Problem to solve:
Write out all of the material below again, requests included, adding 53 to every number in the click coordinates. Leave the pictures out.

Listed entries:
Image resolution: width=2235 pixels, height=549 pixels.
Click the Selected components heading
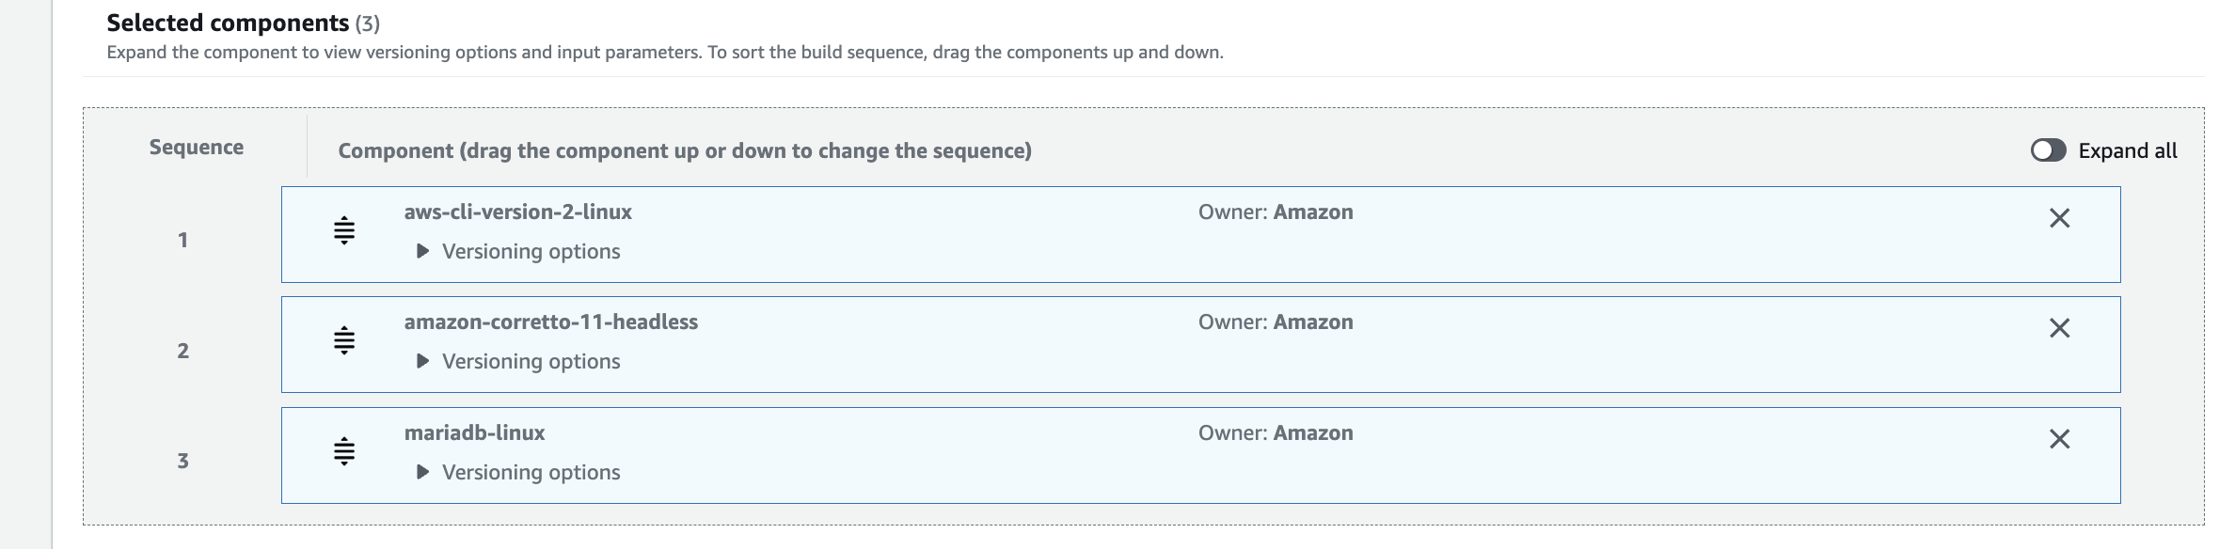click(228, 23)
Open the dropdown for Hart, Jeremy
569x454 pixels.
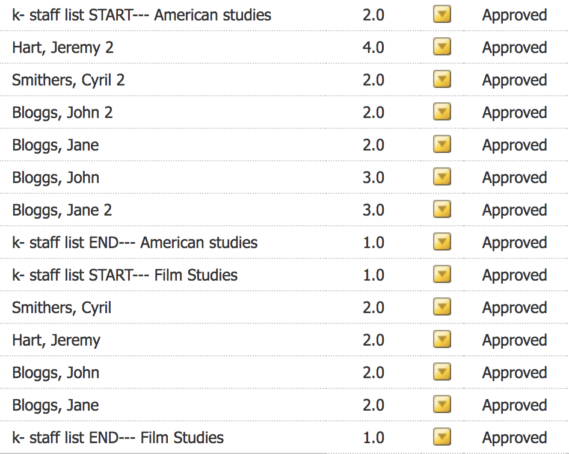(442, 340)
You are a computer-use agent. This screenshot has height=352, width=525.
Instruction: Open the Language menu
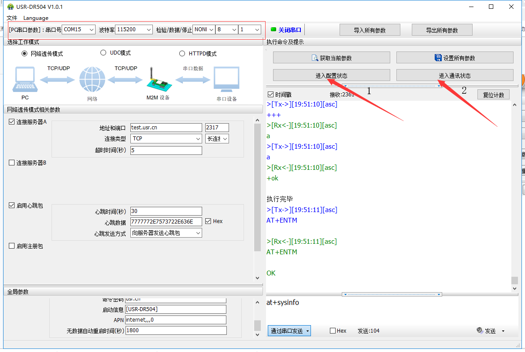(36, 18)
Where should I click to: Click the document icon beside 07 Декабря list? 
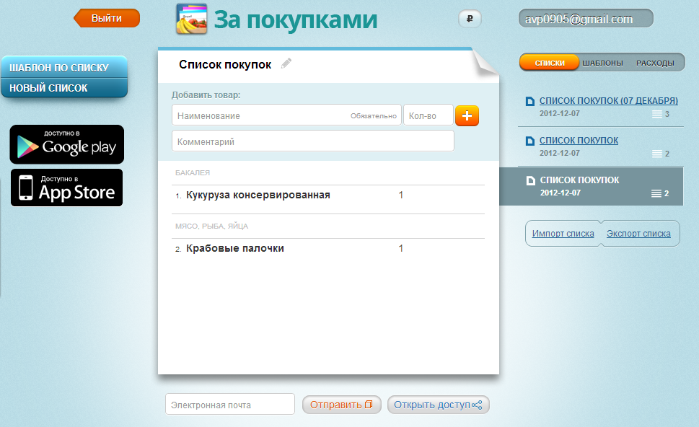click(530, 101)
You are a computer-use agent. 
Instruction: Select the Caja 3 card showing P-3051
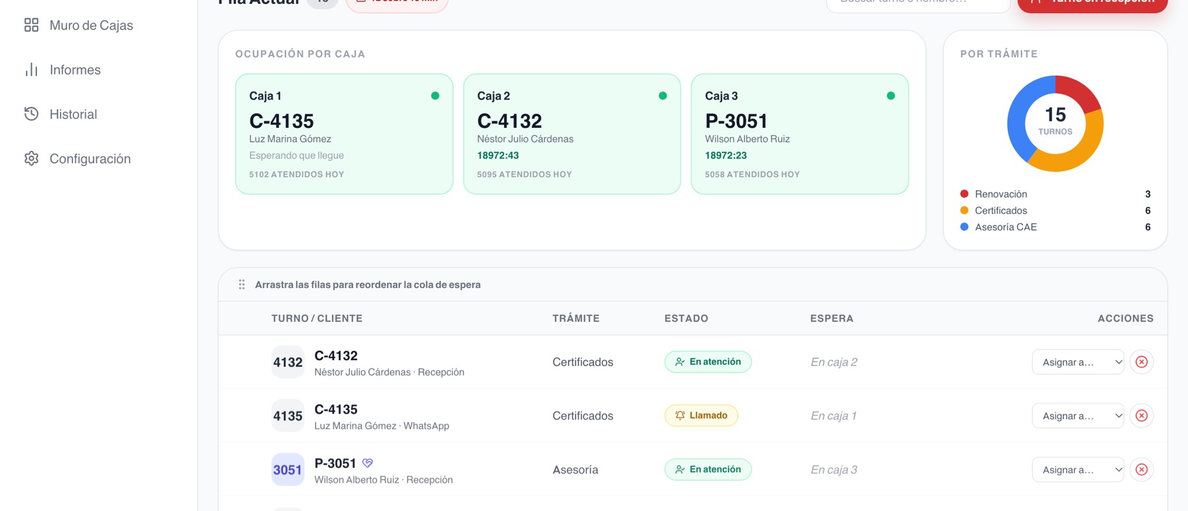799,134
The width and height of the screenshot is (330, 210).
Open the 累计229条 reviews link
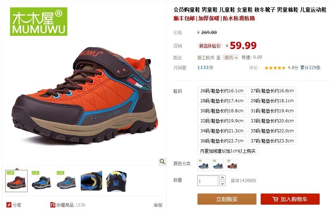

Written solution:
Image resolution: width=2235 pixels, height=549 pixels.
Click the Selected components heading
click(281, 76)
Open the dropdown for Hart, Jeremy
569x454 pixels.
(495, 393)
You are a computer-use agent. This screenshot has height=352, width=525.
Instruction: Open the Language menu
(89, 71)
Where should I click to: Click the document icon beside 07 Декабря list? 
click(583, 154)
You are a computer-use agent. 
Instruction: Select the Caja 3 card showing P-3051
852,187
The width and height of the screenshot is (330, 210).
Open the 累计229条 reviews link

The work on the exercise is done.